I wanted to look at one response to my original piece that ran on The Atlantic‘s web site. But first, a few items. Let’s note how the New York Times pitched a recent piece that adopted the arguments of those seeking to change marriage laws. Here’s how the reader submitted it to us:
From this afternoon’s NY Times e-mail:
Refusing to Arrive Late on Same-Sex Marriage
By JAMES B. STEWART
Corporate America has historically been slow to take up civil rights issues, but companies have rushed to sign the briefs filed with the Supreme Court in support of same-sex marriage.
Can you spell “a-d-v-o-c-a-c-y”?
Yes, I can! And that’s exactly how you spell it. Advocacy is fine, of course. It has a place. That place is not, as it turns out, on the pages of a media outlet that claims to be presenting news, but it does have a place.
I also made it through the beginning of this other New York Times advocacy piece that found the actual words of a source not compelling enough for the story’s campaign objective. The premise is that a reporter is interviewing a family friend who is a pastor:
As I sat across from him at the kitchen table, drinking mint tea, I turned on my recorder and took a breath. Has the Christian church adopted a don’t ask, don’t tell policy? I asked.
“I would have to say yes,” he answered, shifting in his seat a little nervously, it seemed to me. He noted that many black churches like his own had made concessions to accommodate the growing acceptance of same-sex lifestyles. “There is a compromise because there is such a prevalent hard-core view on what’s considered right and wrong. People are feeling that in order to even retain a certain amount of membership, you can’t be very dogmatic about any of their sins.”

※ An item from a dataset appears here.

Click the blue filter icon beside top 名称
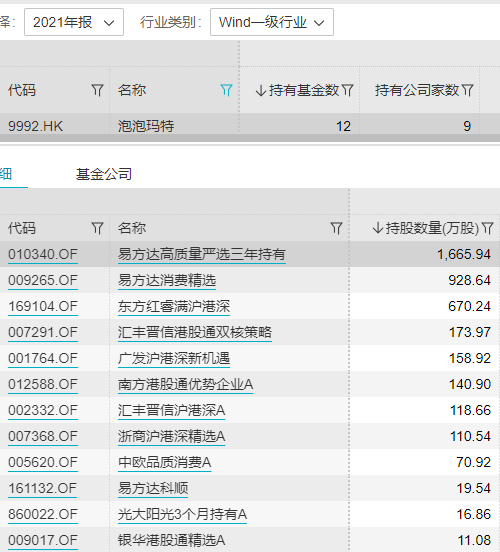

Said another way: If a minister is too rigidly homophobic, it could scare away members, which would decrease contributions and might ultimately be the end of a family-owned church.
I don’t know who is responsible for the, “Said another way” line, but Oh. My. Goodness. Now, nothing in the quote suggests that the pastor was AFRAID of homosexuals, so why would you ever use the bullying phrase of “homophobic”? But if you need to completely rewrite something in “another” way than your source said it, you are just making stuff up. Don’t do that. I’m not even going to address the imprecision of the broad, sweeping question about “the Christian Church” or the weird line about a “family-owned church.”
What’s particularly sad about this subsuming of journalism in favor of advocacy is that the interviewee said something really interesting about changing doctrines to be popular. What a wonderful idea to build a story around, but one that doesn’t match the paper’s preconceived ideas about what the story should be (hint: we’re later told he’s “torn” between “humanity” and being “welcoming” and his “religious beliefs.”). (Cue: Triple sign.)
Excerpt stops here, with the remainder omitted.